30 Dic Città e archistar, quale futuro dopo la crisi Covid?
di Francesco Gastaldi
Le crisi sta avendo effetti indubbi sui processi di trasformazione urbana e in Italia non sono rari i casi di grandi progetti rinviati o decaduti per difficoltà degli operatori proponenti o, nel caso di opere pubbliche, per problemi di bilancio delle amministrazioni locali. Con il Covid c’è stata una messa in dubbio delle centralità urbane e della città compatta, ci si è interrogati in modo critico sul “modello Milano”, si è parlato di ritorno delle periferie grazie al boom dello smart-work.
I primi anni Duemila hanno segnato, anche in Italia, una diffusione di progetti di archistar, ma oggi si potrebbe verificare come molti siano rimasti sulla carta, solo alcuni si sono realizzati (spesso con costi molto più alti rispetto alle previsioni) e molto spesso polemiche molto accese si sono manifestate. Spesso si tratta di progetti ambiziosi che non si limitano al disegno architettonico degli edifici, ma assumono una grande rilevanza, talvolta perfino nell’ambito di strategie di rilancio o di ridefinizione dell’immagine complessiva di un sistema urbano.
L’archistar è un professionista di fama mondiale con studi in diversi paesi del mondo e fatturati molto rilevanti. Il loro grande successo è particolarmente legato a una notorietà già esistente e alla capacità di saper presentare soluzioni progettuali diffuse all’interno di mezzi di comunicazione e/o riviste specializzate. Con l’affermarsi del processo di globalizzazione, gli “architetti mediatici” sono entrati a far parte della scena mondiale: a sua volta, lo Star System dell’architettura ha provveduto alla loro costruzione, lancio e promozione, attraverso efficaci sistemi divulgativi. Un’ulteriore problematica riguarda la facilità con la quale gli amministratori pubblici assumono modelli urbani già sperimentati, per poi calarli indifferentemente in altri luoghi.

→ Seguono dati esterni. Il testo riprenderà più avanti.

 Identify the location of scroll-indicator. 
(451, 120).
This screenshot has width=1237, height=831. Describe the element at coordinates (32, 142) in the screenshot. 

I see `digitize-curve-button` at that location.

Dagli anni Novanta, la dimensione degli interventi (spesso aree industriali dismesse e da riqualificare), i soggetti coinvolti (spesso grandi gruppi imprenditoriali o finanziari, banche e assicurazioni, aziende con brand internazionali o del Made in Italy) e le aree interessate , centrali o a forte valenza simbolica interessate dai progetti e il battage mediatico sulle operazioni immobiliari, hanno decretato il grande successo delle archistar, come ideatori di progetti a forte valenza simbolica, in pratica dei nuovi monumenti contemporanei.
A prima vista si sarebbe portati a dire che i progetti delle archistar hanno riscosso un notevole successo tra le amministrazioni comunali dei più diversi colori politici e fra i più eterogenei soggetti imprenditoriali per il fatto di saper presentare, al momento giusto, progetti eclatanti, di (vera o presunta) qualità architettonica e capaci di attrarre gli investitori finanziari dei mercato internazionali accelerando il processo di realizzazione, in un paese come l’Italia dove la realizzazione di progetti è notoriamente lenta e difficoltosa. Le cose stanno veramente così?
Se in una prima fase si credeva che l’archistar potesse velocizzare tempi e prassi burocratiche, numerose evidenze empiriche di ciò che è accaduto in numerose città italiane sembrano dimostrare il contrario. Le crisi (quella post 2007-08 e quella del Covid) e le difficoltà economiche di molti operatori e le difficoltà del mercato immobiliare hanno accelerato tendenze già in atto. L’economia italiana sta attraversando la peggiore recessione, per intensità e durata, dal dopoguerra, tutti i fattori elencati potrebbero annullare il ruolo di propulsore delle trasformazioni urbane giocato dalle archistar, o quantomeno ridurlo notevolmente. Forse potrebbe esserci un’occasione per riflettere sul fatto che molte delle aspettative che soggetti pubblici e privati hanno avuto nei confronti degli architetti mediatici, sono state più presunte che reali.